Leave out the pictures, and copy exactly the lines from the line with "Given: Click the" through the last line of the data below.

> **Data extract**:

+ + +

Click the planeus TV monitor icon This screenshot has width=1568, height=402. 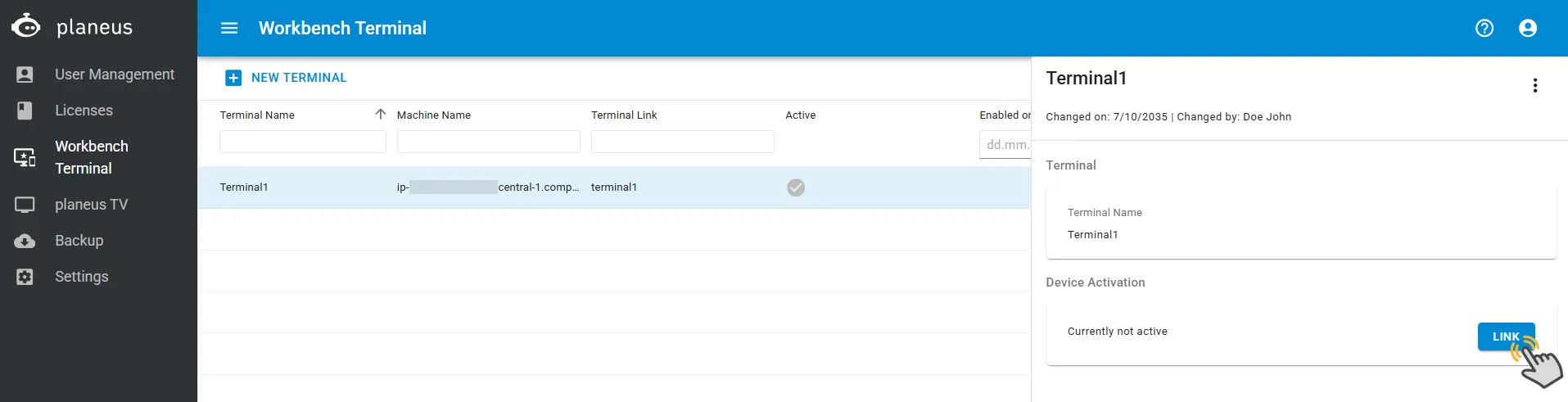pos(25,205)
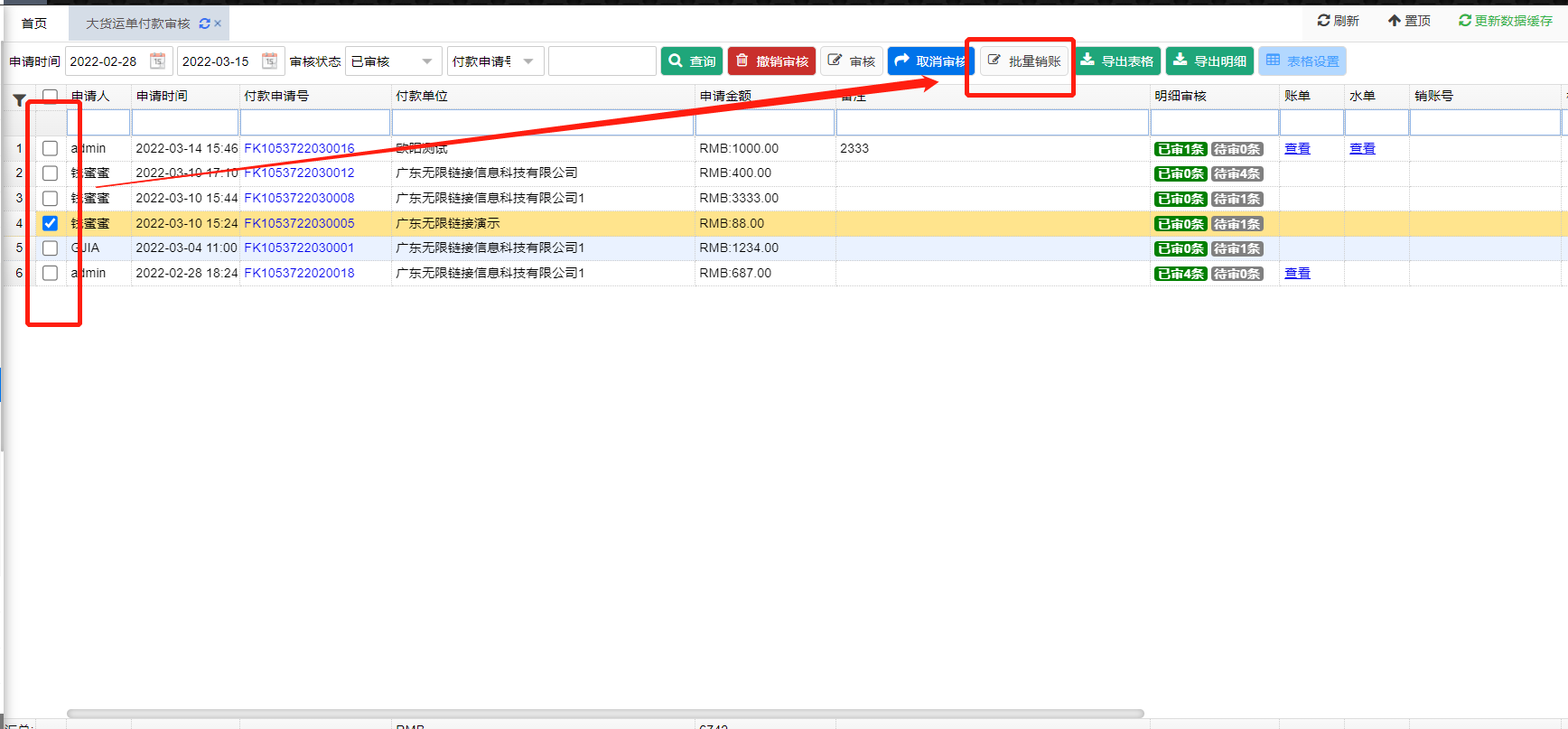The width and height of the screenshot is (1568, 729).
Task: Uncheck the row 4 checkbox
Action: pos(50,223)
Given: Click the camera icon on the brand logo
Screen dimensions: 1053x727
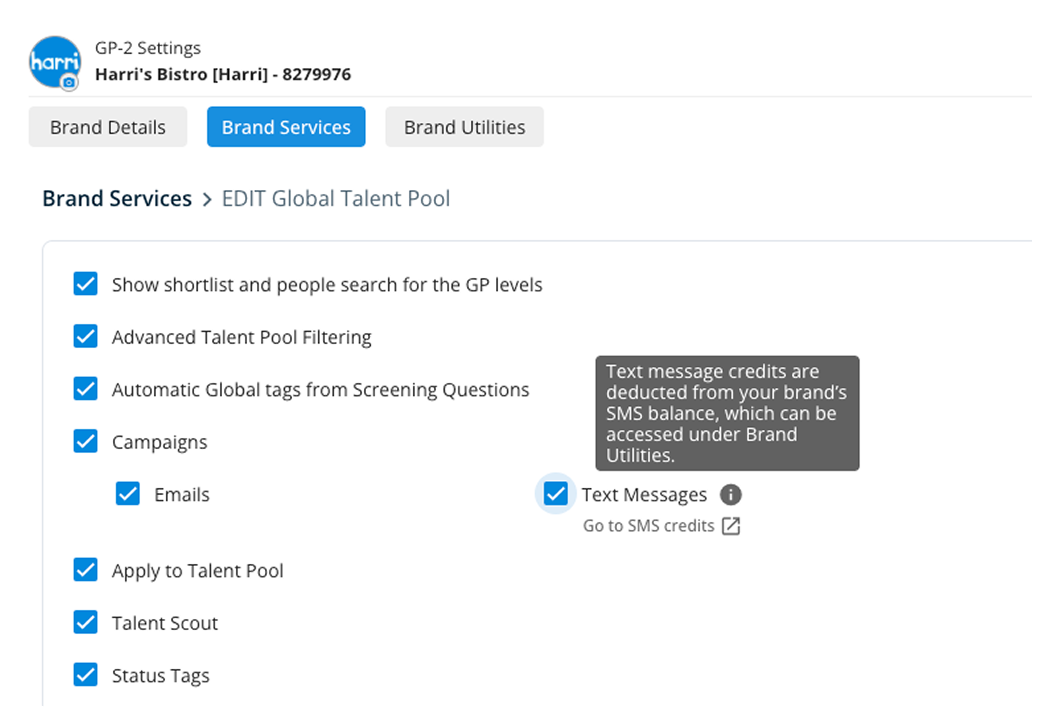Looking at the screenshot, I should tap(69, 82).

+ + +

> **Answer to this task**:
Given: Click the camera icon on the brand logo
Screen dimensions: 1053x727
Looking at the screenshot, I should tap(69, 82).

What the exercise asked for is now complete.